С голоду родители не умирали, но и совсем не роскошествовали. И вот от этих-то убогих щедрот немного перепадало и Зяме. Однако никаких иных действий, кроме перелистывания книг, Зяма не намеревался предпринимать.

– Зачем? – объяснял он, когда заходила о том речь. – Весь мир принадлежит Богу, и Он держит его в крепкой руке. Бог посылает и достаток, и удачу, и здоровье, и саму жизнь. Зачем же я буду делать вид, будто стараюсь что-то заработать собственными силами? Это просто неуважение к Владыке мира! Я словно показываю: раз Ты мне Сам не даешь, так и без Тебя заработаю. Не-е-ет, други мои, лишь на Него я полагаюсь, только Ему верю и на Его милосердие уповаю.

Торой Зяма занимался в основном по ночам. Не из мистических соображений и безо всякого отношения к каббале и прочим премудростям тайного знания. Все было куда проще: ночью постоянное томление под ложечкой, голод, грызущий внутренности, помогали Зяме не заснуть до утра.

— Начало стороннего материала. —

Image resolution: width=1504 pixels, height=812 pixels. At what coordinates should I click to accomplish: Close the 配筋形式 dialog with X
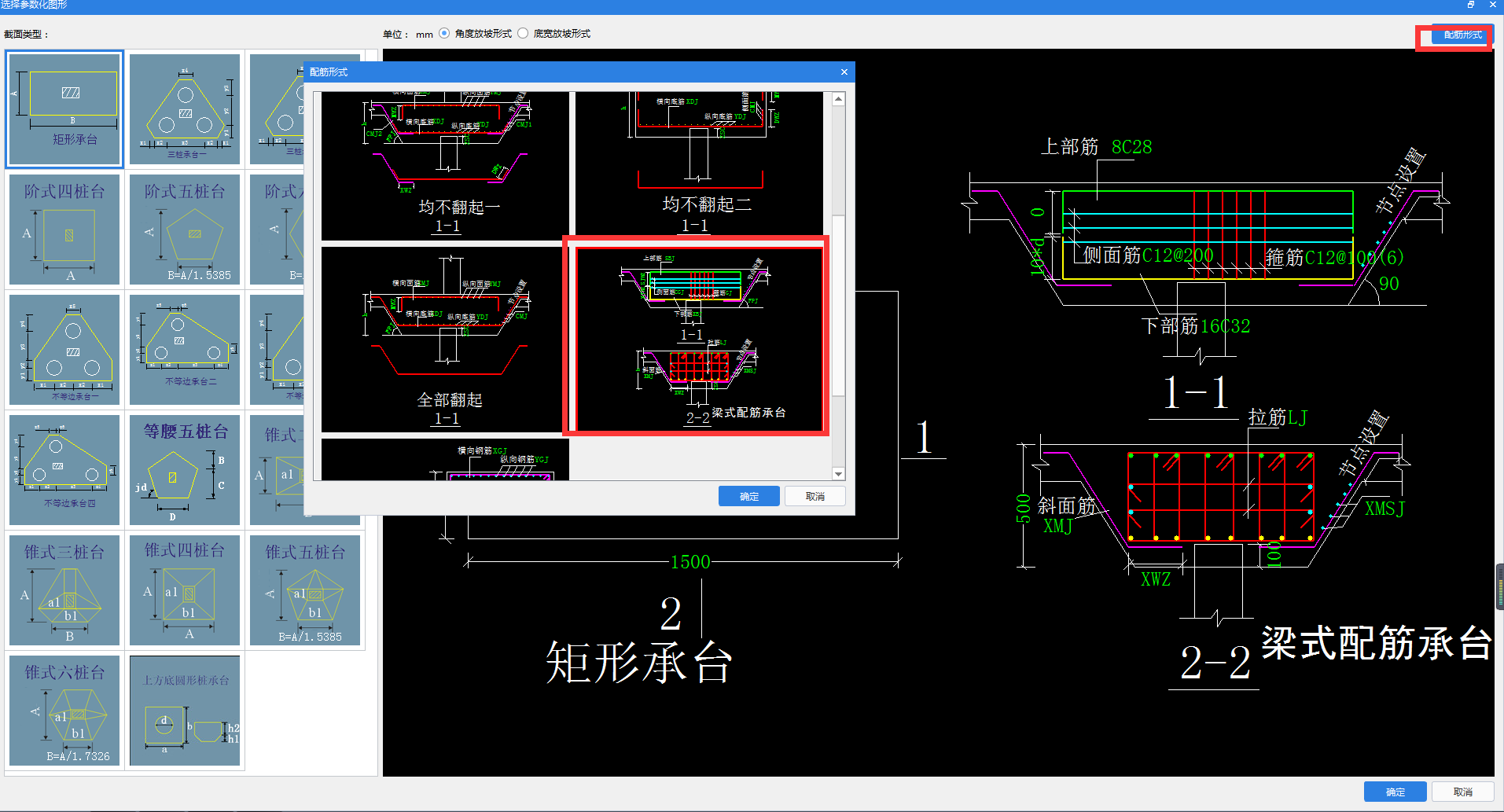coord(844,72)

Ночи он проводил в бейс мидраше. После окончания вечерних занятий ученики расходились по домам, а он сидел еще часик над Талмудом. Затем ужинал куском черного хлеба с луковицей, запивая не успевшим остыть чаем, вытаскивал из-за книжного шкафа одеяло и подушку и устраивался на деревянной лавке. Просыпался после полуночи, умывался, открывал книги и погружался в них до начала утренней молитвы.

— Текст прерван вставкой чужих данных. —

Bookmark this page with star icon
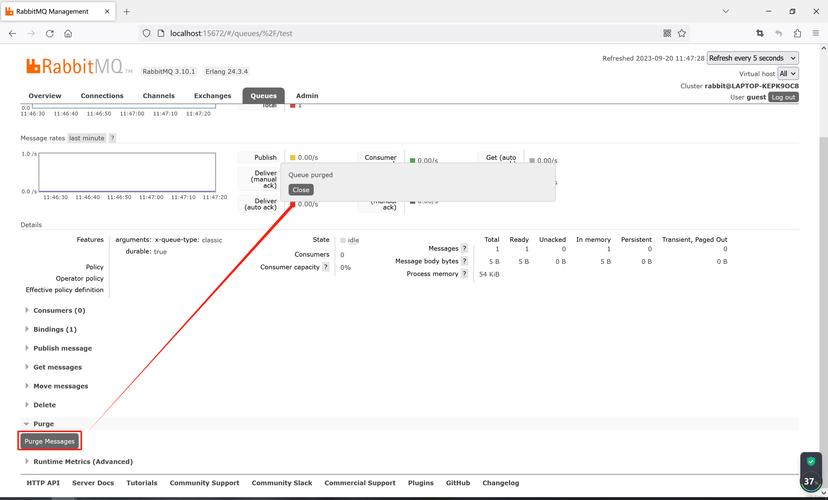Image resolution: width=828 pixels, height=500 pixels. tap(682, 33)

После ее завершения Зяма с чувством хорошо потрудившегося человека шел домой. Старики к тому времени заканчивали завтрак, но мать всегда приберегала для младшенького лакомый кусочек. Из того, что приносили старшие дети, она выбирала то вареные яички, то блины с кислым молоком, а то тертую пареную репу. Иногда Зяме доставался кугл – запеканка из лапши, – творог, блинчики, всего понемногу, по крохе. Разумеется, братья и сестры знали, что Зяма кормится вместе с родителями, и накладывали больше, чем нужно старикам.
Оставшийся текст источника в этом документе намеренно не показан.